Con il Dolomiti Ride, il raduno in Val di Fassa che si è svolto ai primi di luglio, si è conclusa la serie di iniziative con la quale la filiale italiana ha festeggiato i 50 anni di vita della Yamaha Motor Company. Cinque appuntamenti, distribuiti equamente dall’Etna alle Alpi hanno consentito a chi ha acquistato una moto nata negli stessi stabilimenti dai quali escono le M1 di Valentino Rossi di trovarsi con chi condivide la stessa passione. Ma oltre all’aggregazione, allo spettacolo e alle esibizioni di stuntmen, l’ultima manifestazione è coincisa con il lancio di un nuovo modello. L’ultima nata si chiama Tricker, e fino a meno di un anno fa era un manichino da Salone.

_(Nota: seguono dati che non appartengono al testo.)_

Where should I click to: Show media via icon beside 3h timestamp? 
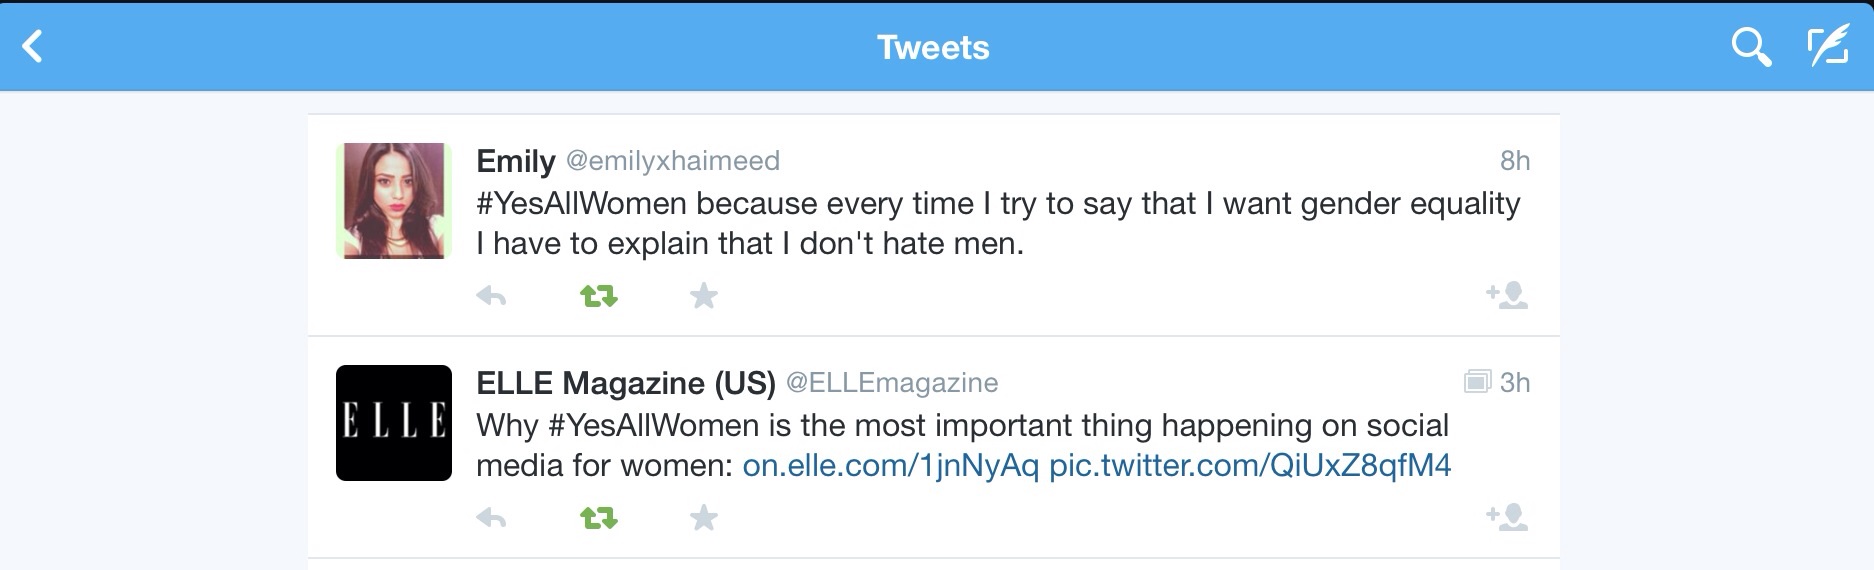coord(1477,382)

Come altri modelli, la MT-01 per citare l’esempio più recente, è passata rapidamente dallo stato di prototipo alla produzione in serie. Ma se altri progetti precedenti sono approdati alla catena di montaggio per la grinta e per le prestazioni che promettevano, la Tricker 250 ha conquistato il pubblico per la sua semplicità. Più che una moto sembra una mountain bike con il motore, e la sua forza è proprio qui. Dopo tanti scooter dalle dimensioni abbondanti, sembra ci sia ancora spazio per modelli più vicini alla filosofia originale delle due ruote a motore. L’aspetto è quello di un modello da fuoristrada, un trial per la precisione. Con le moto che in mano ai funambolici piloti superano ostacoli naturali e artificiali talvolta difficili da affrontare a piedi, ha in comune la linea esile, il piccolo serbatoio, l’assenza di ogni dettaglio inutile.

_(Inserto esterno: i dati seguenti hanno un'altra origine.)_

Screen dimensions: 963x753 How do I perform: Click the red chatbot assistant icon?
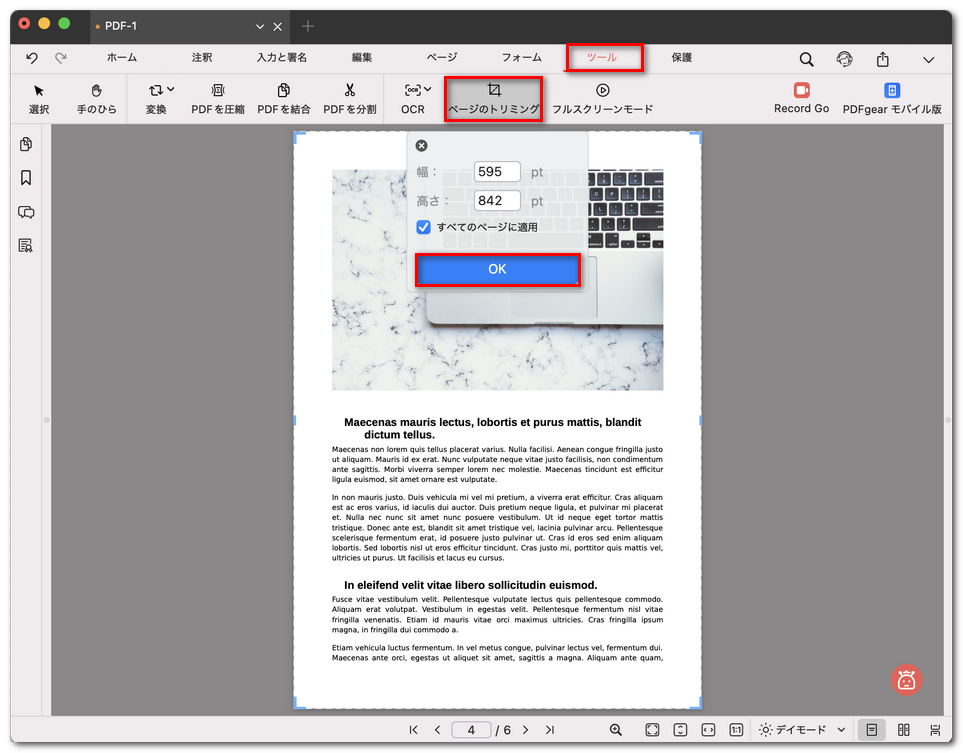pyautogui.click(x=906, y=680)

Però non è un veicolo specialistico, al contrario è alla portata di tutti, perché è leggero e perché ha un motore a quattro tempi che consuma poco, è silenzioso e ha una potenza controllabile senza difficoltà anche da chi ha appena preso la patente. Con la Tricker 250 si possono affrontare (dove è consentito) le mulattiere di montagna che sembrano il suo habitat ideale. Tuttavia con l’uso si scopre che la piccola 250 non è una moto specialistica, utilizzabile solo pochi giorni l’anno, ma di un prodotto tagliato su misura per l’uso quotidiano. Le sospensioni sono morbide e hanno una corsa molto ampia. In questo modo si viaggia sempre su una nuvola, anche quando sotto le ruote si trovano ciotoli, pavé, binari e ogni altro tipo di ostacolo.
A completare l’aspetto positivo di una moto che potrebbe presto diventare di moda c’è il prezzo: 3.990 euro.